Convert every line of the entries below into a JSON list of strings, with one string per line and blank lines left out.
===== MATERIAL
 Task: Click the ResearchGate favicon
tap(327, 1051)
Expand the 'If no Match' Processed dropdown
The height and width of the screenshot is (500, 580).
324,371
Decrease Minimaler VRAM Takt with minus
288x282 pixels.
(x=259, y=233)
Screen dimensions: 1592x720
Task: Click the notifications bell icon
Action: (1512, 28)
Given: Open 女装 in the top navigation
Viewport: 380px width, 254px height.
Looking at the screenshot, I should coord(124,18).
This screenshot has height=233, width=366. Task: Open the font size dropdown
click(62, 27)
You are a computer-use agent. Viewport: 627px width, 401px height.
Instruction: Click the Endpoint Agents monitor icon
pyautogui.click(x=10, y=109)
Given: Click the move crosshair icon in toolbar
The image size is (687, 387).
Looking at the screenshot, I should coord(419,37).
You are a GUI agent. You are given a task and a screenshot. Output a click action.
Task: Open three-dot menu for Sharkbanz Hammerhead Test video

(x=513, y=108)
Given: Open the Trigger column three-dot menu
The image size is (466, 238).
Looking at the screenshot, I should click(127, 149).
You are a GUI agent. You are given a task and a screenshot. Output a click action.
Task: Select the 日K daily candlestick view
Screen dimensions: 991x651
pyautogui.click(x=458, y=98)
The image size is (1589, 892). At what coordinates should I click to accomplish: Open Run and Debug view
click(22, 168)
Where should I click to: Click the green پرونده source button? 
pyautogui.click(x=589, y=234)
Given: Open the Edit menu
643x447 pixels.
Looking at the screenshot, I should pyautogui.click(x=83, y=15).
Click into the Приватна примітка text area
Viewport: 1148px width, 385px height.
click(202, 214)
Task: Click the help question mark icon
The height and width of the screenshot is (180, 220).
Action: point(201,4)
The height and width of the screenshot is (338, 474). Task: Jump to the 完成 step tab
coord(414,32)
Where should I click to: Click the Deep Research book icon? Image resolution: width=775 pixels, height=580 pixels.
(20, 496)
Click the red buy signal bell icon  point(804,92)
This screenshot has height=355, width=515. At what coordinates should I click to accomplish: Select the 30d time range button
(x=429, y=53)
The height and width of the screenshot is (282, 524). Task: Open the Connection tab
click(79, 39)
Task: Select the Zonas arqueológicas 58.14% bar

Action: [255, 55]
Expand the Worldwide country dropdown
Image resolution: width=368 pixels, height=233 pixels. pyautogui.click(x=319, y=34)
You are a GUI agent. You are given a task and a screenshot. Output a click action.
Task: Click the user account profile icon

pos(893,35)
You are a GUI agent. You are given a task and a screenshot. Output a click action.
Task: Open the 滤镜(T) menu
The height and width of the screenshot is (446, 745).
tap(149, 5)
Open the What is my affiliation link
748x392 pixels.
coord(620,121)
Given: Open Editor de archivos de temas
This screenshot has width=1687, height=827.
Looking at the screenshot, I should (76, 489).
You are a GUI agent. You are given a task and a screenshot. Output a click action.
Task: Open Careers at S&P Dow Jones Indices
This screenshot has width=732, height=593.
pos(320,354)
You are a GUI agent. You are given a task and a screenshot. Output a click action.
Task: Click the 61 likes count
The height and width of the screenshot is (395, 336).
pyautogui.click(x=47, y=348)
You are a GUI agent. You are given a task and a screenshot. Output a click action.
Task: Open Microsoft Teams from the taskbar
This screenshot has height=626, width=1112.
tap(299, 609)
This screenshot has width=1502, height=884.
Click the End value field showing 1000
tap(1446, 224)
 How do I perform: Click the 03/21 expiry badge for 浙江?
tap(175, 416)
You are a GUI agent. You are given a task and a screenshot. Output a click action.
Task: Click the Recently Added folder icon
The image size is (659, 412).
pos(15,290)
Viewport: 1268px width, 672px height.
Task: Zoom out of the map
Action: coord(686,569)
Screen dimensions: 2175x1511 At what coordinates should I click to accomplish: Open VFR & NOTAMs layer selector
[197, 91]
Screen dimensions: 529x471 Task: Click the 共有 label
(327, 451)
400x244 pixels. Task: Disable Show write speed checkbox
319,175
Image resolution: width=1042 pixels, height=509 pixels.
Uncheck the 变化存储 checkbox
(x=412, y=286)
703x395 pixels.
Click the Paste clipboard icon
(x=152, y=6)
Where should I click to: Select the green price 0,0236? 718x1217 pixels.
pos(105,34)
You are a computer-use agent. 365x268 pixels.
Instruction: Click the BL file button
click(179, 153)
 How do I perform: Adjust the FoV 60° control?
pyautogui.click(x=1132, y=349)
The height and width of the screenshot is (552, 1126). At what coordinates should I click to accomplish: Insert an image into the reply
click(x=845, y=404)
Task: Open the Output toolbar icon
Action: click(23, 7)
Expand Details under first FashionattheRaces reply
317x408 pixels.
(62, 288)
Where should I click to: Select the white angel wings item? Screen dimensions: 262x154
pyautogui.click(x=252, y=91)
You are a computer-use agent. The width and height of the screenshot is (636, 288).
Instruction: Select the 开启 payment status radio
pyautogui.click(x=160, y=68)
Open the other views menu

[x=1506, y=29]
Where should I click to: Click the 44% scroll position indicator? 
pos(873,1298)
==========
• SOLUTION TO THIS EXERCISE:
[
  " Task: Click the ResearchGate favicon",
  "tap(327, 1051)",
  "Expand the 'If no Match' Processed dropdown",
  "The height and width of the screenshot is (500, 580).",
  "324,371",
  "Decrease Minimaler VRAM Takt with minus",
  "288x282 pixels.",
  "(x=259, y=233)",
  "Screen dimensions: 1592x720",
  "Task: Click the notifications bell icon",
  "Action: (1512, 28)",
  "Given: Open 女装 in the top navigation",
  "Viewport: 380px width, 254px height.",
  "Looking at the screenshot, I should coord(124,18).",
  "This screenshot has height=233, width=366. Task: Open the font size dropdown",
  "click(62, 27)",
  "You are a computer-use agent. Viewport: 627px width, 401px height.",
  "Instruction: Click the Endpoint Agents monitor icon",
  "pyautogui.click(x=10, y=109)",
  "Given: Click the move crosshair icon in toolbar",
  "The image size is (687, 387).",
  "Looking at the screenshot, I should coord(419,37).",
  "You are a GUI agent. You are given a task and a screenshot. Output a click action.",
  "Task: Open three-dot menu for Sharkbanz Hammerhead Test video",
  "(x=513, y=108)",
  "Given: Open the Trigger column three-dot menu",
  "The image size is (466, 238).",
  "Looking at the screenshot, I should click(127, 149).",
  "You are a GUI agent. You are given a task and a screenshot. Output a click action.",
  "Task: Select the 日K daily candlestick view",
  "Screen dimensions: 991x651",
  "pyautogui.click(x=458, y=98)",
  "The image size is (1589, 892). At what coordinates should I click to accomplish: Open Run and Debug view",
  "click(22, 168)",
  "Where should I click to: Click the green پرونده source button? ",
  "pyautogui.click(x=589, y=234)",
  "Given: Open the Edit menu",
  "643x447 pixels.",
  "Looking at the screenshot, I should pyautogui.click(x=83, y=15).",
  "Click into the Приватна примітка text area",
  "Viewport: 1148px width, 385px height.",
  "click(202, 214)",
  "Task: Click the help question mark icon",
  "The height and width of the screenshot is (180, 220).",
  "Action: point(201,4)",
  "The height and width of the screenshot is (338, 474). Task: Jump to the 完成 step tab",
  "coord(414,32)",
  "Where should I click to: Click the Deep Research book icon? Image resolution: width=775 pixels, height=580 pixels.",
  "(20, 496)",
  "Click the red buy signal bell icon  point(804,92)",
  "This screenshot has height=355, width=515. At what coordinates should I click to accomplish: Select the 30d time range button",
  "(x=429, y=53)",
  "The height and width of the screenshot is (282, 524). Task: Open the Connection tab",
  "click(79, 39)",
  "Task: Select the Zonas arqueológicas 58.14% bar",
  "Action: [255, 55]",
  "Expand the Worldwide country dropdown",
  "Image resolution: width=368 pixels, height=233 pixels. pyautogui.click(x=319, y=34)",
  "You are a GUI agent. You are given a task and a screenshot. Output a click action.",
  "Task: Click the user account profile icon",
  "pos(893,35)",
  "You are a GUI agent. You are given a task and a screenshot. Output a click action.",
  "Task: Open the 滤镜(T) menu",
  "The height and width of the screenshot is (446, 745).",
  "tap(149, 5)",
  "Open the What is my affiliation link",
  "748x392 pixels.",
  "coord(620,121)",
  "Given: Open Editor de archivos de temas",
  "This screenshot has width=1687, height=827.",
  "Looking at the screenshot, I should (76, 489).",
  "You are a GUI agent. You are given a task and a screenshot. Output a click action.",
  "Task: Open Careers at S&P Dow Jones Indices",
  "This screenshot has width=732, height=593.",
  "pos(320,354)",
  "You are a GUI agent. You are given a task and a screenshot. Output a click action.",
  "Task: Click the 61 likes count",
  "The height and width of the screenshot is (395, 336).",
  "pyautogui.click(x=47, y=348)",
  "You are a GUI agent. You are given a task and a screenshot. Output a click action.",
  "Task: Open Microsoft Teams from the taskbar",
  "This screenshot has height=626, width=1112.",
  "tap(299, 609)",
  "This screenshot has width=1502, height=884.",
  "Click the End value field showing 1000",
  "tap(1446, 224)",
  " How do I perform: Click the 03/21 expiry badge for 浙江?",
  "tap(175, 416)",
  "You are a GUI agent. You are given a task and a screenshot. Output a click action.",
  "Task: Click the Recently Added folder icon",
  "The image size is (659, 412).",
  "pos(15,290)",
  "Viewport: 1268px width, 672px height.",
  "Task: Zoom out of the map",
  "Action: coord(686,569)",
  "Screen dimensions: 2175x1511 At what coordinates should I click to accomplish: Open VFR & NOTAMs layer selector",
  "[197, 91]",
  "Screen dimensions: 529x471 Task: Click the 共有 label",
  "(327, 451)",
  "400x244 pixels. Task: Disable Show write speed checkbox",
  "319,175",
  "Image resolution: width=1042 pixels, height=509 pixels.",
  "Uncheck the 变化存储 checkbox",
  "(x=412, y=286)",
  "703x395 pixels.",
  "Click the Paste clipboard icon",
  "(x=152, y=6)",
  "Where should I click to: Select the green price 0,0236? 718x1217 pixels.",
  "pos(105,34)",
  "You are a computer-use agent. 365x268 pixels.",
  "Instruction: Click the BL file button",
  "click(179, 153)",
  " How do I perform: Adjust the FoV 60° control?",
  "pyautogui.click(x=1132, y=349)",
  "The height and width of the screenshot is (552, 1126). At what coordinates should I click to accomplish: Insert an image into the reply",
  "click(x=845, y=404)",
  "Task: Open the Output toolbar icon",
  "Action: click(23, 7)",
  "Expand Details under first FashionattheRaces reply",
  "317x408 pixels.",
  "(62, 288)",
  "Where should I click to: Select the white angel wings item? Screen dimensions: 262x154",
  "pyautogui.click(x=252, y=91)",
  "You are a computer-use agent. The width and height of the screenshot is (636, 288).",
  "Instruction: Select the 开启 payment status radio",
  "pyautogui.click(x=160, y=68)",
  "Open the other views menu",
  "[x=1506, y=29]",
  "Where should I click to: Click the 44% scroll position indicator? ",
  "pos(873,1298)"
]